PYNQ 2.7 DFX Partial Reconfiguration under Vivado 2020.2

Hello all,

Introduction

Due to limited support on the modulator(s) about example of DFX and procedure.
I will try to share the DFX on PYNQ 2.7 flow and method that I think it is working.
The goal is to provide a simplest and easiest start of DFX on PR.
No “composite overlay”, no other installation just PYNQ default API.

First we are targeting Vivado 2020.2 not 2020.2.# which is the same build revision of the PYNQ on SD Image.
So the first element is to make sure it is aligning both SD image build environment.
There are many concerns why DFX is having hard time on 2020.2 is because Xilinx introduce BDC after 2020 version.

Design

Step 1. HLS IP for the PR-Block

Both the AXI-Stream HLS IP will be attached via GitHub:

Step 2. Vivado Project

As usually, we are going build the project. However we will stop at the stage of synthesis and run tcl command afterward.

The overall block images are shown below:

As for the PR section:

image

After the first PR-IP is synthesized:

We will open the synthesis design and start series of TCL command to generate the required bitstream and block-box to hold our PR-Block design.

A: We will save one of the full design cell that we are going to PR.

Remember to change to current working directory before start.
It will be nicer to make a folder to hold these check point as well.
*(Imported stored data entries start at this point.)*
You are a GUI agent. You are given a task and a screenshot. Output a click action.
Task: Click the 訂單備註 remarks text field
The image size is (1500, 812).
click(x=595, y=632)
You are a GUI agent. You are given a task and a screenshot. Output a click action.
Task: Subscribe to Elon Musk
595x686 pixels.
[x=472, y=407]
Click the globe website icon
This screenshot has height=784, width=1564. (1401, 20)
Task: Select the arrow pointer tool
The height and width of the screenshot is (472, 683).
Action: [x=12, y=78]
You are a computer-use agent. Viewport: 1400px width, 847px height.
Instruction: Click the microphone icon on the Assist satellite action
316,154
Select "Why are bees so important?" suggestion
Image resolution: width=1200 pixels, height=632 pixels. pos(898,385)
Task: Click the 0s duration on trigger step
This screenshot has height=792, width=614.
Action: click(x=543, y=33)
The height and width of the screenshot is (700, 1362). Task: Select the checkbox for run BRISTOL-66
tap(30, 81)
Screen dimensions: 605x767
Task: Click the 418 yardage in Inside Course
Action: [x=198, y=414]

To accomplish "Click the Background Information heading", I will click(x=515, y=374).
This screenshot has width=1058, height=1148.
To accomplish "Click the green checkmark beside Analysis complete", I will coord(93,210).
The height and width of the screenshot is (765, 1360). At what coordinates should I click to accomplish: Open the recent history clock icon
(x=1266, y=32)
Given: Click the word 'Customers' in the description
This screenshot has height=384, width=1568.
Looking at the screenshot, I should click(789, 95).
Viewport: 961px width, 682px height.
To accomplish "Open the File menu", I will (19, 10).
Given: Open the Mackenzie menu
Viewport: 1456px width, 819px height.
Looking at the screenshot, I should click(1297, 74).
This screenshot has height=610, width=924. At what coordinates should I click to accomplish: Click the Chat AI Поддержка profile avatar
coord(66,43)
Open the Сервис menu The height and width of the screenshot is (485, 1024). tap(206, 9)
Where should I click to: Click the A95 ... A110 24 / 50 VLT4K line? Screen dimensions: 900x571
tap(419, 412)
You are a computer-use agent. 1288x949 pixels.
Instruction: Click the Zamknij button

In the below path_to_cell, please see the left hierarchy and see the name and layer.

write_checkpoint -cell pr_example_i/pr_sec/pr_sub_0 sub_cell.dcp

B: Change the sub IP to add and synthesis again

image
Once the synthesis is completed, we will open the Synthesis Design and save the checkpoint as (a) had shown.

write_checkpoint -cell pr_example_i/pr_sec/pr_add_0 add_cell.dcp

C: Modify the cell to a reconfigurable cell via GUI (easier)

Press the + sign to add properties.

Check the checker box to enable the function.
And make sure the DONT TOUCH checker box is activated (if this cannot be seen in the list add to see).

d: Assign P-Block via right click on cell.

Now we are going to floor-plan the Cell that can be configured.
Make sure the P-Block reset and snapping is set as shown:

After assign the section, we will undergo a DRC to make sure things is good.
Goto Report and run DRC:

E: DC - Design Compile

Back to tcl command window and run the follow commands:

opt_design
place_design
route_design

image

Once the DC flow is completed, we will make a check point.

write_checkpoint pr_add.dcp

F: Change the current design to a black-box and load other PR design.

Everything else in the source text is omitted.